PSR poll No. 44 - press release
25 June 2012
Palestinian Public Opinion Poll No (44)
Popularity of Fateh and President Abbas drops in light of widespread popular opposition to the arrest of journalists and perceived restrictions on freedoms and in light of the failure to form a reconciliation government, but the popularity of Hamas and its Prime Minister Ismail Haniyeh rises in light of the results of the Egyptian elections and the decision to allow the Election Commission to begin voters' registration in the Gaza Strip
21-23 June 2012
These are the results of the latest poll conducted by the Palestinian Center for Policy and Survey Research (PSR) in the West Bank and the Gaza Strip between 21-23 June 2012. This poll was conducted during a military escalation and exchange of rocket fire in the Gaza Strip. The period preceding the poll witnessed the ending of the prisoners' hunger strike and the announcement of the elementary results of the Egyptian presidential elections with reports of a victory of the Muslim Brotherhood candidate Mohammad Morsi. The weeks before the conduct of the poll witnessed the signing of an agreement between Fateh and Hamas that allowed the Central Election Commission to begin voter registration in the Gaza Strip and the beginning of consultation to form a reconciliation agreement. It also witnessed the arrest of journalists and the blocking of internet sites by the PA in the West Bank. The journalists were released and sites opened before the conduct of the poll. Finally, this period witnessed the formation of a new government in the West Bank headed by Salam Fayyad. This press release covers Palestinian attitudes regarding the arrest of journalists and blocking of internet sites, reconciliation, prisoners' hunger strike, the performance of the governments of Salam Fayyad and Ismail Haniyeh, the internal balance of power between Fateh and Hamas, and the views of the public on the most vital Palestinian goals and the main problems Palestinians confront today. Total size of the sample is 1200 adults interviewed face to face in 120 randomly selected locations. Margin of error is 3%. While this press release covers domestic Palestinian issues, other issues related to the peace process and Israeli-Palestinian relations will be covered in a separate joint Palestinian-Israeli press release and later in our more detailed report on the poll.

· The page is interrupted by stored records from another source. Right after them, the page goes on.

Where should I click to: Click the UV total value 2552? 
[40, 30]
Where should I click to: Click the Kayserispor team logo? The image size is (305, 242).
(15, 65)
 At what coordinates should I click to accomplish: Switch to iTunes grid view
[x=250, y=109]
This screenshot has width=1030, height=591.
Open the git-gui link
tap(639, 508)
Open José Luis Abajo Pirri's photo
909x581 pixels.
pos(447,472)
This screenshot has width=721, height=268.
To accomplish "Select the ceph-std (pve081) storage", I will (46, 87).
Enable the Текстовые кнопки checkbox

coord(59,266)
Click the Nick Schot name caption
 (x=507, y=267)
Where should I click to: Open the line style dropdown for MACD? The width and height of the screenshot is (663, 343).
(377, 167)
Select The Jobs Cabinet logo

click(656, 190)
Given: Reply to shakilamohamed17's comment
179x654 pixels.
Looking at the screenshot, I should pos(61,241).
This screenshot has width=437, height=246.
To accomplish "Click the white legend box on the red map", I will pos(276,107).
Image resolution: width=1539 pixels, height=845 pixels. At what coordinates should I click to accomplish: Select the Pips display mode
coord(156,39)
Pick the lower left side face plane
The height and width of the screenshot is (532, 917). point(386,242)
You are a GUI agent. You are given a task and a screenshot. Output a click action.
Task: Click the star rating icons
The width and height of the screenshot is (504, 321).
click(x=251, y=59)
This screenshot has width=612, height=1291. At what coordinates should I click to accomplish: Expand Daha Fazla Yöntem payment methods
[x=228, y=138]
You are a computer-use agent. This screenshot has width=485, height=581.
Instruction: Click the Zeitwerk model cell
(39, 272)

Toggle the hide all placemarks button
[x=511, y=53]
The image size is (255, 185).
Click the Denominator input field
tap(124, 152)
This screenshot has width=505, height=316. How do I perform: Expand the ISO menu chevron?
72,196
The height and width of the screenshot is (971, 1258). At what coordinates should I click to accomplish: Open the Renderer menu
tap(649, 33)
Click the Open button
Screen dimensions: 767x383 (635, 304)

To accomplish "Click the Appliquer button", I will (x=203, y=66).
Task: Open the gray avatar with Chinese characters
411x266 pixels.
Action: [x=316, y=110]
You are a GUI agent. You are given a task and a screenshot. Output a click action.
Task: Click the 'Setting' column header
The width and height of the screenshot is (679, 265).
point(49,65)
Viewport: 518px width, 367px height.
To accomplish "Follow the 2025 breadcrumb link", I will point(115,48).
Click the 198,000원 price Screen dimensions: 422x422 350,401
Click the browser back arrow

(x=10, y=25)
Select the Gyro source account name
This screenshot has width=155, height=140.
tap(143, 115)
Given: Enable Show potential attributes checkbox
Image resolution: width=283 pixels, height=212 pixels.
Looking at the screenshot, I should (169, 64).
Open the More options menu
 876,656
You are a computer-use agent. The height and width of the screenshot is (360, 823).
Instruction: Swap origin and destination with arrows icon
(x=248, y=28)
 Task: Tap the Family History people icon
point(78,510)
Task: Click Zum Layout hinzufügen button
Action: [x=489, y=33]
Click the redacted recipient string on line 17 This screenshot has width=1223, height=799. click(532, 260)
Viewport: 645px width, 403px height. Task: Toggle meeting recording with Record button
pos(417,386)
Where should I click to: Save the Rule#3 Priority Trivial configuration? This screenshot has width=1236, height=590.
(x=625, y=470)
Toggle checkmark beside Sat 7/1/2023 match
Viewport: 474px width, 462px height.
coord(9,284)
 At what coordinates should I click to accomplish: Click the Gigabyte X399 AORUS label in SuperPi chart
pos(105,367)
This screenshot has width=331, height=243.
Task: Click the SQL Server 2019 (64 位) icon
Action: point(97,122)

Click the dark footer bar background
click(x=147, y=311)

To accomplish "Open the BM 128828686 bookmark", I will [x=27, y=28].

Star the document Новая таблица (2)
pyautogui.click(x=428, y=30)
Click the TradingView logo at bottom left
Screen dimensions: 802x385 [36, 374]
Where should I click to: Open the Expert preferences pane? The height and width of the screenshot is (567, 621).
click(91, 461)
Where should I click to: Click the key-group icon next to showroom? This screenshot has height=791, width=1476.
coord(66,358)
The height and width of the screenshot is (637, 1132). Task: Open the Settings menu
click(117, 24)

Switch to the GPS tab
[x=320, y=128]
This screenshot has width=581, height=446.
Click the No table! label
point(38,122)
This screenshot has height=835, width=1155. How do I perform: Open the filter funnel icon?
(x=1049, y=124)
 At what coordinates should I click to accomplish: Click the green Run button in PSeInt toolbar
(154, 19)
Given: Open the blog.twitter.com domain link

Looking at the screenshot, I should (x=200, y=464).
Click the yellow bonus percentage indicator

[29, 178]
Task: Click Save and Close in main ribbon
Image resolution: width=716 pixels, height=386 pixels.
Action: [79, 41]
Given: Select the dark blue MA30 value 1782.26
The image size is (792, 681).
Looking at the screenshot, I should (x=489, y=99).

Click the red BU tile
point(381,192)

For further details, contact PSR director, Dr. Khalil Shikaki, or Walid Ladadweh at tel 02-296 4933 or email email@example.com.
The second quarter of 2012 shows clear improvement in the standing and popularity of Hamas and Ismail Haniyeh, especially in the Gaza Strip, and a decline in the popularity of Fateh and President Abbas. The increased Hamas popularity might be due to the fact that it has allowed the Palestinian election commission to begin voter registration in the Gaza Strip and might reflect optimism about future improvement in the conditions of the Gaza Strip in the aftermath of the victory of the Muslim Brotherhood candidate in the Egyptian presidential elections. The decline in the popularity of Fateh and president Abbas comes in light of widespread popular anger with the PA for the arrest of journalists and the blocking of internet sites. It might also reflect public perception of a reluctance on the part of Abbas to form a reconciliation government despite Hamas' decision to allow the election commission to operate in the Gaza Strip. Furthermore, it is possible that Abbas' reluctance to go to the UN or take the initiative to break the deadlock in the relationship with Israel might in part explain the increase in public dissatisfaction with his performance and the decrease in the percentage of votes he might receive in a new presidential elections.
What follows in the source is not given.